# Excerpted text:

========================================================================

About this time last
year, I put on my shorts and trainers and drove towards the gym. As I travelled
through the first village from home, I asked myself the question, “Why are you
going to the gym on the most pleasant day of the year, so far?” Snowdrops and
crocuses were out and the daffodils were on their way. It was dry and sunny and
though there was still a slight chill in the air, I would soon warm up on my
bike, even in just a sweater. I turned the car round and started my daily exercise
regime again, this time on two wheels.
Then I remembered that
the main road was closed for repairs – almost certainly to fill in some of the pot
holes, which have become an ever-present feature of the landscape around here
in recent times. So that would be why this country lane is so much busier than
normal, I muttered to myself.
Further progress was
halted by two cars stopped adjacent to each other in the road. They were facing
different directions and their drivers were engaged in earnest conversation.
Surely not road rage here, I thought, looking to see if I could squeeze round
on either side to make my get-away from the scene before I became embroiled as
a witness to any possible assault. I always look on the bright side at times
like this. There was no way past. The young man with his girlfriend in the
smaller car that was facing me was behaving very reasonably. He had not raised
his voice, but the older man, who was on his own, with his Volvo Estate sprawling
across most of the road and who had clearly, from his current position, made no
real effort to move over in the first place to enable the two of them to pass
each other, was clearly trying to put him on the spot. “I drive it every day,”

========================================================================

# Records supplied:
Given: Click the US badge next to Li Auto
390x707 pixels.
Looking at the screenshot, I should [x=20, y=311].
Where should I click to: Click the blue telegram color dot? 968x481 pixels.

========================================================================

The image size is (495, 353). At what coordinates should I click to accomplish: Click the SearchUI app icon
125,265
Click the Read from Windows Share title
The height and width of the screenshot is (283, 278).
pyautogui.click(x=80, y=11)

========================================================================

# Required work:
Please answer these from the bike-ride text:
1. Which flowers were already out?
2. Why was the main road closed?
3. What car was the older man driving?
You can ignore the data.

# Task output:
1. Snowdrops and crocuses
2. For repairs
3. A Volvo Estate